Victim-Think and Excuse-Making: Not as New as You Think

Back in 1911, Edgar Farrar’s son, Edgar, Jr., was shot dead in New Orleans by a thief named Rene Canton. Canton was found guilty and the evidence was overwhelmingly against him. Canton was sentenced to death by hanging.

However, the verdict of the death penalty was eventually overturned on the request of the father of the victim. Edgar Farrar’s letter to the Governor of Louisiana, pleading for mercy for his son’s killer, provides insight into the psychology of guilt:

We feel that this young brute [Canton, the killer] is the product of our system of society, for which all of us, particularly persons of our position, are to some extent responsible. [Canton’s] father and mother are honest, hard working people. With them the struggle for existence was too bitter and exacting to permit them to devote the time and personal care necessary to develop the good and repress the evil in their son, who thus grew up amid the malign influences that surround the children of the poor in a large city. We believe that he shot my son as instinctively as a snake would strike one who crossed his path; and while his act was murder in law and in fact, yet it lacked that forethought and deliberation which make a crime of this sort unpardonable.

Notice how Farrar’s reasoning contains the same mistaken premises as the reasoning of those who argue against punishment for terrorists and terrorist nations.

Mistaken premise # 1: Individuals are not responsible for their actions; society is collectively responsible. If Canton killed, it’s as much the fault of the rich for being rich as it is any other factor, such as a moral flaw or irrational belief on the part of the killer himself.

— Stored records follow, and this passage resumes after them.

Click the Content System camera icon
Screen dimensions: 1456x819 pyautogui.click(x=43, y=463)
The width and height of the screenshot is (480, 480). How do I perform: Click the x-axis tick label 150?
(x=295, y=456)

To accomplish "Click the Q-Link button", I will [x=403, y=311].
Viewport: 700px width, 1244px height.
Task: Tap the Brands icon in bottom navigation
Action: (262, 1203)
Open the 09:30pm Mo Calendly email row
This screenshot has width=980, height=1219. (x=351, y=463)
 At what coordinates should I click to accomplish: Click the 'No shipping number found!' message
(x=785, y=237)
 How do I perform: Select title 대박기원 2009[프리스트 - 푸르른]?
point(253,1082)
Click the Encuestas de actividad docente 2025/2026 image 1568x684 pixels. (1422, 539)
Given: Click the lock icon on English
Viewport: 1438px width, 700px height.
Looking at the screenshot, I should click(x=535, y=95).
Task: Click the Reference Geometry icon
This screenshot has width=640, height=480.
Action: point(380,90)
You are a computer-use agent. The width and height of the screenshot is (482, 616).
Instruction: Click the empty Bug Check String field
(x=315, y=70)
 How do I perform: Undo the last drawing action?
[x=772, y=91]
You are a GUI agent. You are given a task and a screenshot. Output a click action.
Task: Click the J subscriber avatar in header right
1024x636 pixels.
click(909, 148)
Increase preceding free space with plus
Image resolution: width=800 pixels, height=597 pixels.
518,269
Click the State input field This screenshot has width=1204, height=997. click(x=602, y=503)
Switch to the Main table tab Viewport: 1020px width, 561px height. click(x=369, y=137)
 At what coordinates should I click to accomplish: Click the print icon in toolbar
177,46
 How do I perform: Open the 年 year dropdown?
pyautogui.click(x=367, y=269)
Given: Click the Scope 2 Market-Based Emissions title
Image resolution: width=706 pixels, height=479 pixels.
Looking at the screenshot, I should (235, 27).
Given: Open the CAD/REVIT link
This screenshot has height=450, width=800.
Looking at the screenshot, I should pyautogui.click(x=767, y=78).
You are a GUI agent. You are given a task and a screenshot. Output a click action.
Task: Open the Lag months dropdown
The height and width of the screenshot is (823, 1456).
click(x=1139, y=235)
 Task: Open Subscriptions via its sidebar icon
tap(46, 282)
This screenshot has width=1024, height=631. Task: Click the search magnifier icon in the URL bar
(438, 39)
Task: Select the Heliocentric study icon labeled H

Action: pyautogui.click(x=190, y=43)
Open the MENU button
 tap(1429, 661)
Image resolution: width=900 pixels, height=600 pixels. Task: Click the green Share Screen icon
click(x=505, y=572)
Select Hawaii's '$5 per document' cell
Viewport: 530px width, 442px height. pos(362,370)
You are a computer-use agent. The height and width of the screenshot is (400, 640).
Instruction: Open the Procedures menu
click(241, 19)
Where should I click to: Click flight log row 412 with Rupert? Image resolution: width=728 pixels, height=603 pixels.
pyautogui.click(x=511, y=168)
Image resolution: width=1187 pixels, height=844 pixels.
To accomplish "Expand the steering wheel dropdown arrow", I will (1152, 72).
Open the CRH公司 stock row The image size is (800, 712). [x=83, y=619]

Mistaken premise # 2: Irrational urges, such as murder, are instinctual. Because these impulses are obviously not rational, the killer cannot be held responsible for his actions. An individual could only be held responsible if he were in a rational, reasoning state—and surely a killer is not in such a state at the time that he kills.

Back in 1911, violent crime—and organized terrorism—was not yet the widespread problem it was to later become in the United States. Yet Farrar’s flawed reasoning, derived from totally mistaken premises, represents the dominant approach to the anti-retaliation point of view regarding terrorism.

Academic intellectuals, media elites, and even our own President have all argued, in one form or another, that America brings terrorism on itself by being too rich, too “arrogant,” and too comfortable—thereby inciting the envy and hatred of the rest of the world. This is no different from Edgar Farrar, Sr., writing that if maybe he weren’t so rich and well off, the poor would not feel like killing him (or his loved ones). Only killers kill, but guilt-ridden victims who provide the killers with moral permission are almost as much to blame.

As for the second mistaken premise, today’s psychologists, psychiatrists and philosophers do everything in their power—with increasing success—to convince the population that, when doing something irrational, the violent individual is, by virtue of his irrationality, not responsible.

If a woman spills hot coffee and burns herself, of course she was being careless and irresponsible. Because these are irrational qualities, she, therefore, cannot be held responsible and, consequently, McDonald’s (who sold her the hot coffee) is to blame. The same goes for smokers and overeaters, many of whom (along with their lawyers, in some cases) hold the producers of these products responsible for their own choices to use them.

Psychiatrists—even allegedly more rational ones (such as Sally Satel, a Washington DC psychiatrist and author of several books attacking political correctness in medicine)—passionately argued for the moral innocence of Andrea Yates, the woman who brutally terrorized and slowly, painfully drowned all of her children early in 2002. (See: The Wall Street Journal, 3/14/02) Of course Yates’ actions were brutal, heartless and irrational, these psychiatrists insist, and that’s exactly why she can’t be held responsible. There’s no such thing as evil, such people imply, only vaguely defined “mental illness.”

The combination of these two huge errors—that society and irrational “instincts” are responsible for wrongdoing, rather than flawed choices or flawed character on the part of bad individuals—has done much to create the climate for the growing terrorism and violence we see, not to mention the growing economic dislocation through ever more costly government regulations and lawsuits.

Rational ideas are the only solution to our economic and physical safety woes. Intellectually speaking, we’re still going in the wrong direction in this country. If we are to survive, there must be a dramatic U-turn in thinking—and soon. The war on terrorism is, at root, a war against irrational ideas in favor of correct ones. Until the right ideas start to win, proper policies and actions on the part of our leaders will not follow.

Without proper policies and actions on the part of our leaders, along with rational intellectual guidance from the fields of psychiatry, psychology and (ultimately) philosophy, none of us will ever be physically safe or economically secure. In short, as long as our intellectual and government leaders keep pandering and telling us, “It’s never your fault,” we’re going to enable and create the very kind of destruction we claim we wish to avoid.